→ What is required: Line tally for "Identify": state how many lines of the entries include it, with no other text.

(Stored items)
☆ ☆ ☆ ☆ ☆

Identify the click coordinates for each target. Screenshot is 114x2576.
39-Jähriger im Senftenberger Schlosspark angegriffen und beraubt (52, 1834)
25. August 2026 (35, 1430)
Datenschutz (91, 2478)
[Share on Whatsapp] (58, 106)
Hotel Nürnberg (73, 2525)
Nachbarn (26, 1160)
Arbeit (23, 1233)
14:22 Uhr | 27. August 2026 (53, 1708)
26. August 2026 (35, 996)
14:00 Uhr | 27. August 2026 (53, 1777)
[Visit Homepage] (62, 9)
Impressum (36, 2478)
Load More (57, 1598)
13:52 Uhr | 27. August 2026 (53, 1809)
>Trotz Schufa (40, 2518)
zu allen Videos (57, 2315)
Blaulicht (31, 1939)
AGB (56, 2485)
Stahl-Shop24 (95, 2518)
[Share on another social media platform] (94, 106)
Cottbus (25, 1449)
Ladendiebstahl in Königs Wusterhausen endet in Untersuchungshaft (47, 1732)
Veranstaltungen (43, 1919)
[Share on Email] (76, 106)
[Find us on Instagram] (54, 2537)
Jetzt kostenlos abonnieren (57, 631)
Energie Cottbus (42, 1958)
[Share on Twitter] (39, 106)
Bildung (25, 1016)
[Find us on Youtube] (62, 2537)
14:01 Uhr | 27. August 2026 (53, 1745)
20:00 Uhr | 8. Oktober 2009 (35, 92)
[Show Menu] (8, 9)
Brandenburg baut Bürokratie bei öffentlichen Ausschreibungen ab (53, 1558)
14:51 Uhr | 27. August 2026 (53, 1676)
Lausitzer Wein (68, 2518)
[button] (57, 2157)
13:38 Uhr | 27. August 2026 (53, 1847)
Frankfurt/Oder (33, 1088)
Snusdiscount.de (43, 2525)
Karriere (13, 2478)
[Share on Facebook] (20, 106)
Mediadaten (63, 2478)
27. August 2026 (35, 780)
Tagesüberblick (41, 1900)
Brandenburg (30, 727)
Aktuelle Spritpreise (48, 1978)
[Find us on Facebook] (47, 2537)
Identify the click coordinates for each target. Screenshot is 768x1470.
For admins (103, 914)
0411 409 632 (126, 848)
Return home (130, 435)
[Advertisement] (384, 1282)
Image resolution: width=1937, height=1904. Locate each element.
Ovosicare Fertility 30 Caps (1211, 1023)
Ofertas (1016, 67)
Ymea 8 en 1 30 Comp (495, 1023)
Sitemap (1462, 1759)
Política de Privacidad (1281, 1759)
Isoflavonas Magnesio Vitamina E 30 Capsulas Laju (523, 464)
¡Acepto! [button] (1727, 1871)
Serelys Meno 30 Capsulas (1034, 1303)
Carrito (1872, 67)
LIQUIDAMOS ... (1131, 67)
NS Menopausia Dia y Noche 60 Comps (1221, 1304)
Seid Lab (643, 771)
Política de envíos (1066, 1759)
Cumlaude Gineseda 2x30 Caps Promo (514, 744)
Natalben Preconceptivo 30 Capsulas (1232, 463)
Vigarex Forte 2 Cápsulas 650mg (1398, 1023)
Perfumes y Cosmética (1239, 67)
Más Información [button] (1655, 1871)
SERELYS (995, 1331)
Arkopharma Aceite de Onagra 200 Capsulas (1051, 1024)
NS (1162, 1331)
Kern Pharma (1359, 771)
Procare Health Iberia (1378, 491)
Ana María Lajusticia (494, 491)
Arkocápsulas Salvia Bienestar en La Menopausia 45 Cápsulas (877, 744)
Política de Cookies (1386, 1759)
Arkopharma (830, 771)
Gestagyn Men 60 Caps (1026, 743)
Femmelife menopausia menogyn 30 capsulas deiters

☆ ☆ ☆ ☆ ☆

→ Response area: 2